Im Rahmen des Seminars der
Theoretischen Informatik der FU Berlin
spricht morgen am

    FREITAG, 8.6.2018, 14:15 Uhr,
    im *Seminarraum 006*, Institut für Informatik, Takustr. 9, 14195 Berlin

    Pritam Bhattacharya, Indian Institute of Technology (IIT), Kharagpur
    zum Thema:
    Approximation and Inapproximability of Guarding Polygons

Zusammenfassung:
The art gallery problem deals with determining the minimum number of guards (or cameras)
that are sufficient to cover or see every point in the interior of an art gallery,
assuming that the guards have 360° visibility and can see an unbounded distance. An art
gallery can be viewed as a polygon P (with or without holes) having a total of n vertices,
while certain points in P can be specified as guards. Any point z in P is said to be
visible from a guard g if the line segment joining z and g does not intersect the exterior
of P. A polygon P is said to be guarded by a set of chosen guards if every interior point
of P is visible from some guard within the guard set. This problem was first posed by
Victor Klee at a conference in 1973, and in course of time it has become one of the
important problems in computational geometry with extensive applications to surveillance
of buildings like airport terminals, railway stations etc.

▶ _Task list_
(a) Render the following sentence from the seminar announcement into French: "A polygon P is said to be guarded by a set of chosen guards if every interior point of P is visible from some guard within the guard set."
(b) Quote the passage of the seminar announcement that begins at the words "FREITAG, 8.6.2018, 14:15" and stops after the words "guards (or cameras)".
The lines after this point have no connection to the seminar announcement.

▶ _Data block_
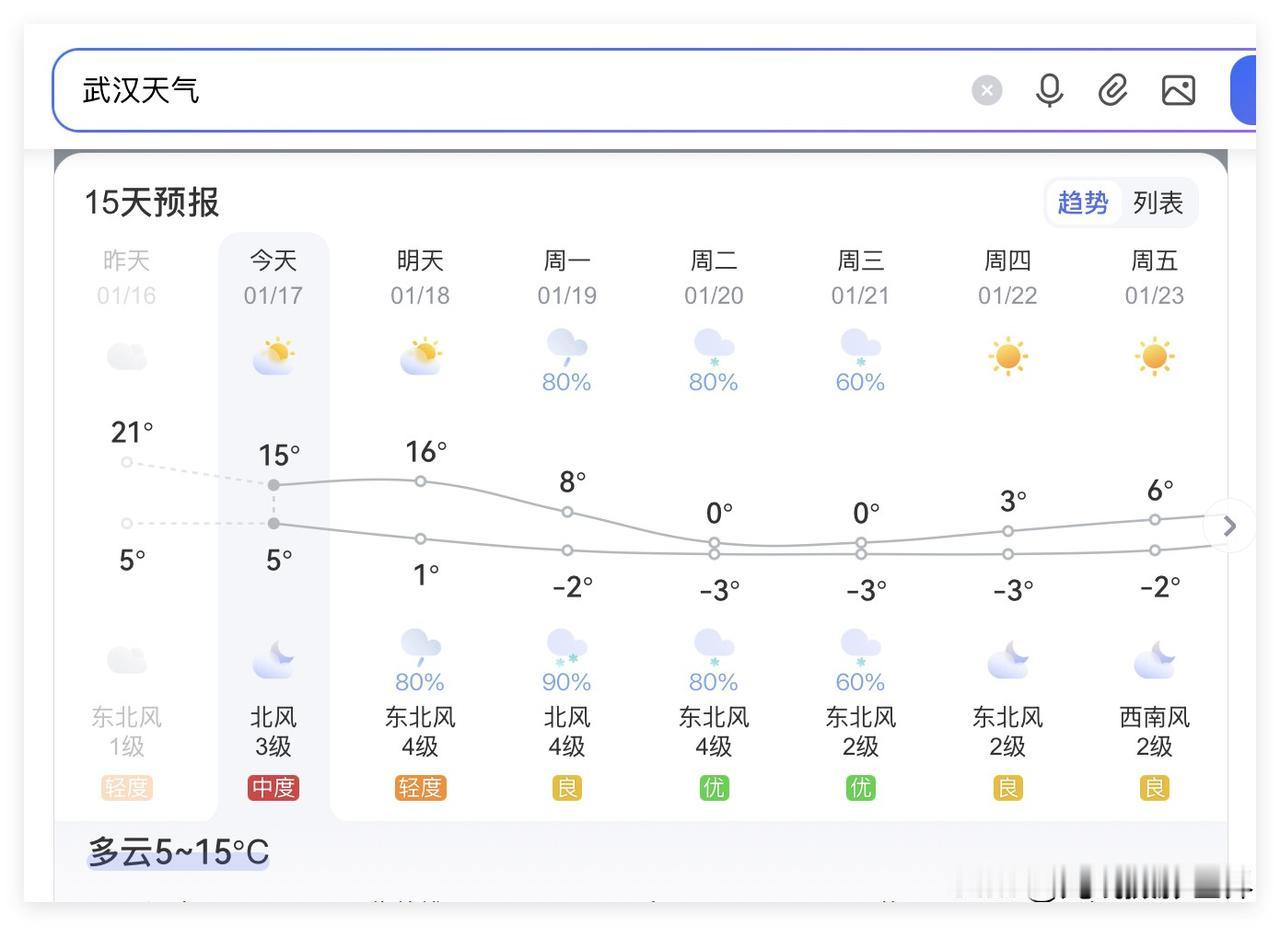Click inside the 武汉天气 search field
Image resolution: width=1280 pixels, height=926 pixels.
(400, 90)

▶ _Results by task_
(a) Un polygone P est dit gardé par un ensemble de gardes choisis si chaque point intérieur de P est visible depuis un garde appartenant à cet ensemble.

(b)
FREITAG, 8.6.2018, 14:15 Uhr,
    im *Seminarraum 006*, Institut für Informatik, Takustr. 9, 14195 Berlin

    Pritam Bhattacharya, Indian Institute of Technology (IIT), Kharagpur
    zum Thema:
    Approximation and Inapproximability of Guarding Polygons

Zusammenfassung:
The art gallery problem deals with determining the minimum number of guards (or cameras)